[Stored data]
::::::::::

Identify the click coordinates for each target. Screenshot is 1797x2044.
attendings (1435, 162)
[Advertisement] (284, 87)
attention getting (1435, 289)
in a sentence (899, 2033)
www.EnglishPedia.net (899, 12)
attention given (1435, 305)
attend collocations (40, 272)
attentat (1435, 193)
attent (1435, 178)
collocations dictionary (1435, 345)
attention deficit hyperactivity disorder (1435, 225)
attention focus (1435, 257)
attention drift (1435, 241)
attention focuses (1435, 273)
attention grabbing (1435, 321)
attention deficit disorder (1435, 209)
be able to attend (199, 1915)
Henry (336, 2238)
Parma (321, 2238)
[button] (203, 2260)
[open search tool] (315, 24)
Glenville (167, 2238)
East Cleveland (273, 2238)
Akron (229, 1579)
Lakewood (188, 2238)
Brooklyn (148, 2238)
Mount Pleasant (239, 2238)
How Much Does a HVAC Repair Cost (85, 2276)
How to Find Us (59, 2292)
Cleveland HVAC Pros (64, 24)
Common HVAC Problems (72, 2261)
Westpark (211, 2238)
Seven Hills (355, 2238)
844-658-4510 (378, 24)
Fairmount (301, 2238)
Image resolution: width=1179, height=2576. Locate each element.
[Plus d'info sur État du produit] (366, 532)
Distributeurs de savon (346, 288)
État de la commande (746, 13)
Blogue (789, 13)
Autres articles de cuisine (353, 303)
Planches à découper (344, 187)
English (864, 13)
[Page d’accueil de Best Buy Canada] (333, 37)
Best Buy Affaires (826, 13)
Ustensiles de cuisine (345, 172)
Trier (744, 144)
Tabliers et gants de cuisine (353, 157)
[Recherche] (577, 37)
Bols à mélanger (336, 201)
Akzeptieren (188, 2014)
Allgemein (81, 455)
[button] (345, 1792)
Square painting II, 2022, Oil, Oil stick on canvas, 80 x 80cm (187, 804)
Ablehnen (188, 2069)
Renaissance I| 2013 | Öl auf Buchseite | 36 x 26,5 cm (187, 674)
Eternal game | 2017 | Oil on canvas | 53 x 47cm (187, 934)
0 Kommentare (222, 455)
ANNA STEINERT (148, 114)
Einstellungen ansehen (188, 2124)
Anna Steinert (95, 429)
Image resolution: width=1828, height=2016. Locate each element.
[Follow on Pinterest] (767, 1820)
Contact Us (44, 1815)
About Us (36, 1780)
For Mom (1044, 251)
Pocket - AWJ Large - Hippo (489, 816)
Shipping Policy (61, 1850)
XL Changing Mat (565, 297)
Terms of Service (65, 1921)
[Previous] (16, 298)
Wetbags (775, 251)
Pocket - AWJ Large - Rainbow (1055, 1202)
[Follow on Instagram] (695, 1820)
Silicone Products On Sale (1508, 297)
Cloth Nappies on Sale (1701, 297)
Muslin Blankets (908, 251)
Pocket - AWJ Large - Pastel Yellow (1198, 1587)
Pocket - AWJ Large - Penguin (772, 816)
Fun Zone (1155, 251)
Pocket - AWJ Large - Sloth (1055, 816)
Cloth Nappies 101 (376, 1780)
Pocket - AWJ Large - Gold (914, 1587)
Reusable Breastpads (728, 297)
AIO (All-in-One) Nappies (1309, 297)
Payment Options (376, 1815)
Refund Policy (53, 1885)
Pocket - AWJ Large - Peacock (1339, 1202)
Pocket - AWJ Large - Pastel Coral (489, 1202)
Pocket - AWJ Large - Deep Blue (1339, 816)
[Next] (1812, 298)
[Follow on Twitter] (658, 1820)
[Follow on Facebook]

::::::::::

◆ The task:
Which lines run from the one containing "Common HVAC Problems (72, 2261)" to the end of the data? Output them exactly, with nothing added.

◆ Expected answer:
Common HVAC Problems (72, 2261)
Westpark (211, 2238)
Seven Hills (355, 2238)
844-658-4510 (378, 24)
Fairmount (301, 2238)
Image resolution: width=1179, height=2576. Locate each element.
[Plus d'info sur État du produit] (366, 532)
Distributeurs de savon (346, 288)
État de la commande (746, 13)
Blogue (789, 13)
Autres articles de cuisine (353, 303)
Planches à découper (344, 187)
English (864, 13)
[Page d’accueil de Best Buy Canada] (333, 37)
Best Buy Affaires (826, 13)
Ustensiles de cuisine (345, 172)
Trier (744, 144)
Tabliers et gants de cuisine (353, 157)
[Recherche] (577, 37)
Bols à mélanger (336, 201)
Akzeptieren (188, 2014)
Allgemein (81, 455)
[button] (345, 1792)
Square painting II, 2022, Oil, Oil stick on canvas, 80 x 80cm (187, 804)
Ablehnen (188, 2069)
Renaissance I| 2013 | Öl auf Buchseite | 36 x 26,5 cm (187, 674)
Eternal game | 2017 | Oil on canvas | 53 x 47cm (187, 934)
0 Kommentare (222, 455)
ANNA STEINERT (148, 114)
Einstellungen ansehen (188, 2124)
Anna Steinert (95, 429)
Image resolution: width=1828, height=2016. Locate each element.
[Follow on Pinterest] (767, 1820)
Contact Us (44, 1815)
About Us (36, 1780)
For Mom (1044, 251)
Pocket - AWJ Large - Hippo (489, 816)
Shipping Policy (61, 1850)
XL Changing Mat (565, 297)
Terms of Service (65, 1921)
[Previous] (16, 298)
Wetbags (775, 251)
Pocket - AWJ Large - Rainbow (1055, 1202)
[Follow on Instagram] (695, 1820)
Silicone Products On Sale (1508, 297)
Cloth Nappies on Sale (1701, 297)
Muslin Blankets (908, 251)
Pocket - AWJ Large - Pastel Yellow (1198, 1587)
Pocket - AWJ Large - Penguin (772, 816)
Fun Zone (1155, 251)
Pocket - AWJ Large - Sloth (1055, 816)
Cloth Nappies 101 (376, 1780)
Pocket - AWJ Large - Gold (914, 1587)
Reusable Breastpads (728, 297)
AIO (All-in-One) Nappies (1309, 297)
Payment Options (376, 1815)
Refund Policy (53, 1885)
Pocket - AWJ Large - Peacock (1339, 1202)
Pocket - AWJ Large - Pastel Coral (489, 1202)
Pocket - AWJ Large - Deep Blue (1339, 816)
[Next] (1812, 298)
[Follow on Twitter] (658, 1820)
[Follow on Facebook]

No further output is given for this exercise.